Arzu abla bir şey söyleyeceği sırada telefonumun çalmasıyla telefonuma baktım. Arayan Emir’di. Arzu abla hemen konuşmaya başlayınca ona döndüm.

“Emir geldi galiba. Sen onu bekletme Berfucum. Akşam yemeğinden önce burada olmayı unutma. Beni de haberdar et olur mu?”

“Olur Arzu abla”

“Hadi iyi eğlenceler.”

“Teşekkür ederim Arzu abla”

Arzu abla bana gülümserken odadan çıktım. Telefonu tam açacağım sırada Emir telefonu kapattı. Kapıya gelmiş olabileceğini düşünerek koşarak kapıya çıktım. Kapının önüne geldiğimde bahçeden geçerek demir kapının oraya geldim. Kapının oraya geldiğimde dün beni yetimhanenin önüne bırakan Emir'in arabasını gördüm. Arabaya doğru yürümeye başladığım sırada arabanın kapısı açıldı ve içinden Emir’in inmesiyle ona el salladım. O da bana el salladığı sırada arabanın kapısını kapatmış bana doğru geliyordu.

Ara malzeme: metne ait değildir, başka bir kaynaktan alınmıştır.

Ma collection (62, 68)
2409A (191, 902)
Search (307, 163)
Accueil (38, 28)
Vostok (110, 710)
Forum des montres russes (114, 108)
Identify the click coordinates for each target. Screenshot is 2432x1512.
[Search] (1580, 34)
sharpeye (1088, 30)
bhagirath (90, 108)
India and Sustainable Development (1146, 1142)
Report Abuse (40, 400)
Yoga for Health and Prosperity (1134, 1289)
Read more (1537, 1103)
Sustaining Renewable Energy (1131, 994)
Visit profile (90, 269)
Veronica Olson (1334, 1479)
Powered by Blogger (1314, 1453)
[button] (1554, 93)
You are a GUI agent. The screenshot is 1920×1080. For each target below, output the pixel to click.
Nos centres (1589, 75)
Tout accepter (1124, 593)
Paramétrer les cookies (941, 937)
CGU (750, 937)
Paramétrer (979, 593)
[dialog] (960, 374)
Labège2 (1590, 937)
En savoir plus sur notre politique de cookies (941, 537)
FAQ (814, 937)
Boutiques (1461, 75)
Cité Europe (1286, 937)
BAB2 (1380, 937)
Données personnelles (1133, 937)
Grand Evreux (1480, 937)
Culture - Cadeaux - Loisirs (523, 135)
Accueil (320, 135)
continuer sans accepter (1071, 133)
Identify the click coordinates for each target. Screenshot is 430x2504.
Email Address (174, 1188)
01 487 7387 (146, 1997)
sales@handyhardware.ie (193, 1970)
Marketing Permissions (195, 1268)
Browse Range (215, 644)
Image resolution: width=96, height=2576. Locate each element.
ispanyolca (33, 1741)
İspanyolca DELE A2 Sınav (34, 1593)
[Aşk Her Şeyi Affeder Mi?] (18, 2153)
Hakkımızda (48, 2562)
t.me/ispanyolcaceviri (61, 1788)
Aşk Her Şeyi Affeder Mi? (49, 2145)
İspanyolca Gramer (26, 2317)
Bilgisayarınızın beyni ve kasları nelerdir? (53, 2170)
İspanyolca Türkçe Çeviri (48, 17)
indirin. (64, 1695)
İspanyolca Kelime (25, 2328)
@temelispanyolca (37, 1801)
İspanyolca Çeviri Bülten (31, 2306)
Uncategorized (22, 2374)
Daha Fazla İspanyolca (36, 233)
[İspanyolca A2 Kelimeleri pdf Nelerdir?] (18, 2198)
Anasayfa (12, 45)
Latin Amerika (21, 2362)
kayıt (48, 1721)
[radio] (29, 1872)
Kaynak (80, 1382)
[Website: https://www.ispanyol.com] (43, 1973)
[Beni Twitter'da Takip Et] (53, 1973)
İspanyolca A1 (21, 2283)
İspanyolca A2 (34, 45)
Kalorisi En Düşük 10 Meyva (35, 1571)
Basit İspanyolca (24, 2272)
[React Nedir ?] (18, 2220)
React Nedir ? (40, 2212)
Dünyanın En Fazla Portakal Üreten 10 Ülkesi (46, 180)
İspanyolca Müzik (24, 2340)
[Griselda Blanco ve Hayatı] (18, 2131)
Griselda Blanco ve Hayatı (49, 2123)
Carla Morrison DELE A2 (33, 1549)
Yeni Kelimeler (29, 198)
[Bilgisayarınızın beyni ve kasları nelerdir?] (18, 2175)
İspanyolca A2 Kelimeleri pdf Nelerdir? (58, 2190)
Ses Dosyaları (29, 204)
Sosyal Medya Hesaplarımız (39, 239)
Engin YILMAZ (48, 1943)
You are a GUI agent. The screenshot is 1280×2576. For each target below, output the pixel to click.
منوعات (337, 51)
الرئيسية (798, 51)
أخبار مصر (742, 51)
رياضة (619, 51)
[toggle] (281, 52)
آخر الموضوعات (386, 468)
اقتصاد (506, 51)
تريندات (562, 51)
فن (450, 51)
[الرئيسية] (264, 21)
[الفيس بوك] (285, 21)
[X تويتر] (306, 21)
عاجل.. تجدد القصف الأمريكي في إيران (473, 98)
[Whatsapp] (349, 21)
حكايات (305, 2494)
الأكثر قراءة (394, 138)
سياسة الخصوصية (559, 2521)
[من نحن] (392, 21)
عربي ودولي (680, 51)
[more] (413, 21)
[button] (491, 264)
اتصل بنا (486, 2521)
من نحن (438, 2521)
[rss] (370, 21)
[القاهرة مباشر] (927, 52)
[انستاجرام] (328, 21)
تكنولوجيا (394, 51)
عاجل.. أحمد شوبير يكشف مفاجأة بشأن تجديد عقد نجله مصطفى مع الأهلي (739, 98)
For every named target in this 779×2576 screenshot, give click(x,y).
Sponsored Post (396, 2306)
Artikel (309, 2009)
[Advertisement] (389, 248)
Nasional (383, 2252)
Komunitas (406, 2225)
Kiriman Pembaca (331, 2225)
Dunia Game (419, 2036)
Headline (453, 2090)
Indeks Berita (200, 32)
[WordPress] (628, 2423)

Emir'e baktığımda o da benim gibi şık giyindiği için onun yanında kendimi abartılı giymiş gibi düşünmemiştim. Siyah bir pantolon giymiş üstüne beyaz bir tişört giymişti. Beyaz tişörtünün üstüne de siyah bir ceket giymişti.

O kadar yakışıklı olmuştu ki yani normalde de yakışıklıydı ama şimdi daha bir yakışıklı olmuştu.

Ne diyorsun Berfu? Saçmalama kendine gel!

Emir bana doğru yürüyünce düşüncelerimden uzaklaştım ve ona odaklandım.

Benim yanıma geldiğinde kısa bir süre beni inceledikten sonra konuşmaya başladı.

"Çok güzel olmuşsun"

"Teşekkür ederim sende çok şık olmuşsun"

Emir büyülenmiş bir şekilde bana bakarken bende ona bakıyordum. Kısa bir süre daha bana baktıktan sonra konuşmaya başladı.

"Gidelim mi?"

"Olur"

Emir arabaya doğru ilerledi ve bana şoför koltuğunun yanındaki koltuğun kapısını açtığında şok içinde ona bakıyordum.

Ben onun yanındaki koltukta mı oturacaktım? Başka nerede oturacaksın Berfu saçmalama. Taksi mi bu arkaya oturasın.

Emir benim bir şey düşündüğümü anlamış olacak ki konuşmaya başladı.

"Bir sorun mu var?"

"Yok da burada mı oturacağım?"

Emir kaşlarını çattı.

"Başka nerede oturacaksın?"

"Arkada otururum ben"

"Saçmalama Berfu şoförün müyüm ben senin?"

"Haklısın ama şey..."

"Noldu?"

Ne olabilir utandım tabiki!

Ben cevap veremeyip içimden konuştuğum sırada Emir konuşmaya başladı.

"Utandın mı?"

Sesli mi söylemiştim? Yok ya ne alaka niye sesli söyleyeyim. Dayanamayıp soracaktım.

"Ben sesli mi söyledim bunu?”

Emir büyük bir kahkaha patlattığında onu ilk defa gülerken görmüştüm. Gülüşü o kadar güzeldi ki bana geçmişimi hatırlatmıştı. Geçmişimde ki Emir’i… Gerçekten o muydu acaba? Gerçekten sözünü tutmuş beni bulmuş muydu?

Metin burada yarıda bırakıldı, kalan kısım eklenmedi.